* **ACTION DEMANDÉE**:
Reproduisez fidèlement le passage du texte sur le Contre-salon de Bordeaux qui commence par « La ville de » et se poursuit jusqu'à « un grand succès. » inclus.

* **TEXTE DE L'EXERCICE**:
================


(Georges Duby, Guillaume le Maréchal ou le meilleur chevalier du monde, Gallimard, 1986)


                    La ville de Bordeaux a accueilli le 2ème Contre-salon des vieilles et des vieux du 26 au 28 septembre dernier, organisé par le CNAV (Conseil National Autoproclamé de le Vieillesse). L'idée est de "ne rien vendre, partager simplement des expériences, des bouts de savoir, histoire de prendre en main notre vieillesse et de ne pas laisser des experts parler en notre nom", ainsi que le proclame la devise du CNAV, "RIEN POUR LES VIEUX SANS LES VIEUX". Des expositions, des assemblées plénières, des ateliers, des animations artistiques (musique, danse, théâtre, lectures), des conférences faisaient partie d'un programme très chargé. Il y avait du monde et ce fut un grand succès.

================

* **DONNÉES FOURNIES**:
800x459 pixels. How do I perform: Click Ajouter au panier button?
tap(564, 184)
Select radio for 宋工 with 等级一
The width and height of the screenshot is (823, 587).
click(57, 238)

================

* **RÉSULTAT**:
La ville de Bordeaux a accueilli le 2ème Contre-salon des vieilles et des vieux du 26 au 28 septembre dernier, organisé par le CNAV (Conseil National Autoproclamé de le Vieillesse). L'idée est de "ne rien vendre, partager simplement des expériences, des bouts de savoir, histoire de prendre en main notre vieillesse et de ne pas laisser des experts parler en notre nom", ainsi que le proclame la devise du CNAV, "RIEN POUR LES VIEUX SANS LES VIEUX". Des expositions, des assemblées plénières, des ateliers, des animations artistiques (musique, danse, théâtre, lectures), des conférences faisaient partie d'un programme très chargé. Il y avait du monde et ce fut un grand succès.